A day in and around Urubamba

After our long day of sightseeing yesterday, we decided to stay local for the day and explore the town of Urubamba where we are staying.  Our villa is nestled in a lush green gated complex on the edge of the town, with amazing views of the surrounding mountains.  We are so lucky to be staying here!  Margarita has been taking care of us and could not be more lovely.  She doesn’t speak much English so it’s been up to me to communicate with her on behalf of us all…hard work!  She and her husband Raul live next door to the villa with their 4 daughters, aged approximately 12, 10, 8 years old then their 8 month old baby.  Her husband takes care of the grounds and maintenance and her older girls attend the local Catholic school where they are taught by nuns.

Unfortunately, Derek has been stricken by some sort of bug along with the altitude sickness, but Margarita has gone out of her way to make special tea remedies and has dispensed dietary advice.  Our own Dr.
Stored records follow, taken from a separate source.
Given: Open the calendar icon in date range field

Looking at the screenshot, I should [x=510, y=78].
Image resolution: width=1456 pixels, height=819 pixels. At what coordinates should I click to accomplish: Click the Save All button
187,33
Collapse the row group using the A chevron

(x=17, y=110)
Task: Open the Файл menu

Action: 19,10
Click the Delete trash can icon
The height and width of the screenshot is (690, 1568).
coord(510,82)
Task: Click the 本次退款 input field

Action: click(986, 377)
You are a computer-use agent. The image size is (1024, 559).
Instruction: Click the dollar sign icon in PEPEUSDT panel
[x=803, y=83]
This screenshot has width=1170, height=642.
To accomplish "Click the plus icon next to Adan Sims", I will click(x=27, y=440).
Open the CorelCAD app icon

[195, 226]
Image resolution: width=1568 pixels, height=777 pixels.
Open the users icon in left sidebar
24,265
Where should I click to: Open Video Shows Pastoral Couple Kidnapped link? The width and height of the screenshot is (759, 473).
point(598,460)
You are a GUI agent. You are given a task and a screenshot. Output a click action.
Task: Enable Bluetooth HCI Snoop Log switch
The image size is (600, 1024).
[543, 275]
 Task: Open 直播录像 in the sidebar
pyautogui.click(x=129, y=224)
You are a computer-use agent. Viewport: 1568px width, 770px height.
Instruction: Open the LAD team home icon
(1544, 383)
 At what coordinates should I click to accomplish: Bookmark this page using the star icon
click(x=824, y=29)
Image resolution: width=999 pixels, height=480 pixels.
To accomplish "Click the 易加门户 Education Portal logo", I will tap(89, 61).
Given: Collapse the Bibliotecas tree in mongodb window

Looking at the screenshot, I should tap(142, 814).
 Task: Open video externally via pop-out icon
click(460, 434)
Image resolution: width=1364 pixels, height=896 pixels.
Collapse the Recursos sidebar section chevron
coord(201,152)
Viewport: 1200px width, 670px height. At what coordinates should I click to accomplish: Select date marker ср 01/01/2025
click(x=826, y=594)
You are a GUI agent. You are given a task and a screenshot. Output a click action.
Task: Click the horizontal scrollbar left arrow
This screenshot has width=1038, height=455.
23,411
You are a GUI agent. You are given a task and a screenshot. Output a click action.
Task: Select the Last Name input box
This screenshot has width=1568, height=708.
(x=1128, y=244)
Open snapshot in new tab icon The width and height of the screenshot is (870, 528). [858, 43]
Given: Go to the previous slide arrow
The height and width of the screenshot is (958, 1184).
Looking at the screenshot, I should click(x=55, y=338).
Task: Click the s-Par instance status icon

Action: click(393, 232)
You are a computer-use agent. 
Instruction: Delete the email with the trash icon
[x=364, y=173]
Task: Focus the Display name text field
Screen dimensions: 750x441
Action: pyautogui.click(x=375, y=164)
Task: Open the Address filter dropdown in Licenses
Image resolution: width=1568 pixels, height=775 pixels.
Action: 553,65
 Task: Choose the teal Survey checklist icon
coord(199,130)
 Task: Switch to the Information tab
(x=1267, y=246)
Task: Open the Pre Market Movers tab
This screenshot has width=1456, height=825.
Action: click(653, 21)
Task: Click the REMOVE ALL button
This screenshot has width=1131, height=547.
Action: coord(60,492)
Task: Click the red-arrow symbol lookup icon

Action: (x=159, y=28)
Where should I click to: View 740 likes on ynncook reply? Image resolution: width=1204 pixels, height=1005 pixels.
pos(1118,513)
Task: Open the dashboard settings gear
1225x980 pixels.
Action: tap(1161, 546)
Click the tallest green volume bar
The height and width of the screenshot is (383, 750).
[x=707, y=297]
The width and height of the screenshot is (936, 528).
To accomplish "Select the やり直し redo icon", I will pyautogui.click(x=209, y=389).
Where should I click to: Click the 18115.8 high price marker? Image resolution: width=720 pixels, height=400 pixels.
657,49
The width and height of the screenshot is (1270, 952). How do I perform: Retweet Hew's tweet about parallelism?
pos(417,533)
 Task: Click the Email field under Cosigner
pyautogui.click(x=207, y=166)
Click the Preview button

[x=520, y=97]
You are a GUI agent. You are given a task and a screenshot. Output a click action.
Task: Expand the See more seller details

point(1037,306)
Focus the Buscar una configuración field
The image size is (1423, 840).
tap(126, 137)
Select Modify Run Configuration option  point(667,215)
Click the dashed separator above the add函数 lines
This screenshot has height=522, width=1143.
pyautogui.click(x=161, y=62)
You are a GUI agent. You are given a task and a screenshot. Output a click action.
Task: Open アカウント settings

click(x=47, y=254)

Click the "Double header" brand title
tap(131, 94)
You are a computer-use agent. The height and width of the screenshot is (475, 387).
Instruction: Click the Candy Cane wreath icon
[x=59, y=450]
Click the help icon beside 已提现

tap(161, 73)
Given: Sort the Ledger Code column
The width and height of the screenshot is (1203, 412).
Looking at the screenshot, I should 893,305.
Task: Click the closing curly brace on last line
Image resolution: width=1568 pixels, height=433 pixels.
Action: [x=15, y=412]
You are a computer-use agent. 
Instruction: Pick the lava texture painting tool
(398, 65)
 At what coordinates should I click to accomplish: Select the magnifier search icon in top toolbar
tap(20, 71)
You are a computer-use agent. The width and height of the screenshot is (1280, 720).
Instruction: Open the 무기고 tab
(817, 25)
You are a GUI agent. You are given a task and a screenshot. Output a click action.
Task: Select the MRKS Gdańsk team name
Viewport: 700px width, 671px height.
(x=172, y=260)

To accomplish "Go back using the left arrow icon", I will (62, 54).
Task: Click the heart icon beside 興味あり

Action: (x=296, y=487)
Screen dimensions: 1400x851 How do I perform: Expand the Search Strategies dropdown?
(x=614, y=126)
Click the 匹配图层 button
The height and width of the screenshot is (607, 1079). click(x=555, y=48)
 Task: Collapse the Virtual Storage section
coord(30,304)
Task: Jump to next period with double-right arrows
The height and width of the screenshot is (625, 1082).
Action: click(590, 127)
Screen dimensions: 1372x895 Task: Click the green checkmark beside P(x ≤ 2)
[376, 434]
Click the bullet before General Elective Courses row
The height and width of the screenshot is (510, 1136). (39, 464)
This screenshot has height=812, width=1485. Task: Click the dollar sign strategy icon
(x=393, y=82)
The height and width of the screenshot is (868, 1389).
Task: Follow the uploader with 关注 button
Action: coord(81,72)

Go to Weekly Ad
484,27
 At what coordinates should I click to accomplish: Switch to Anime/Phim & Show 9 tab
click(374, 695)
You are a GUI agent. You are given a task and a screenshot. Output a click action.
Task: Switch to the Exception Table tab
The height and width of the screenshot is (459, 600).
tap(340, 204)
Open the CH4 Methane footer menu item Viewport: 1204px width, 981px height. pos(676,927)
Chris happily deferred to her for expertise and she jokingly called him the “big doctor” and herself, the “little doctor”.


Our first order of business in town was to figure out where to buy duffle bags for transporting all our purchases back home!  We figured it out pretty quickly then stopped in at the market, opting to go upstairs so that we had a somewhat birds-eye view.  I don’t think I could ever tire of looking at the food markets in this country, a veritable explosion of color, variety and activity.  Love it.  We should aspire to be more like this in our part of the world….

Our group split up at some point and we all went off on our own little adventures!  Some of us opted to wander around the streets.  Derek and Chris were thrilled to find a place to drink Chica beer again, this time in what appeared to be someone’s very basic home.  They paid just one Soles for a large glass and were thrilled to bits.  Meanwhile, elsewhere in town, DJ, Lance and Silvia found a local bar hidden behind a building where they enjoyed beer and Pisco Sours with the locals.  They too had a blast!  While all this time was going on, I took some pictures while wandering around town…

We had decided to meet up around 2:00 for a big lunch with the idea that we could enjoy a light dinner at the villa for our last night there.  We picked Margarita’s recommendation, a place I don’t think she had ever been to, but where guests before us had really enjoyed their meals.  Q’anela is evidently popular with tourists such as ourselves, tucked down a side street from the main square.  We enjoyed our obligatory Pisco Sours, this time changing things up a bit by getting a different flavor.  I picked ginger, Heather tried Passion Fruit.  Delicious!  We shared tequenos for an appetizer as well as a chopped fresh salad and then I had Pork Chichurron, delicious pork belly with a creole sauce, onion salad and roasted potatoes.  Really, really good.  Cherry had Trout with shrimp sauce, Cindy had beef, Heather had lasagne and there were various bowls of soup and other delicacies on the table.  One of the highlights of the meal was a visit under the table from a little black puppy which Silvia took an immediate liking to, so much so that the little boy who had apparently just acquired it yesterday, started to cry as he thought she was going to take him!  She felt awful and we naturally gave her a hard time about it…. she ended up showing him a picture of her dog whom she had recently very sadly put to sleep.  She told him that he was sleeping, which the rest of us interpreted as her telling him in a nice way that he was no longer alive, which caused some of US to cry!  In actual fact, he was simply sleeping in the photo and Silvia had no intention of upsetting this poor boy anymore!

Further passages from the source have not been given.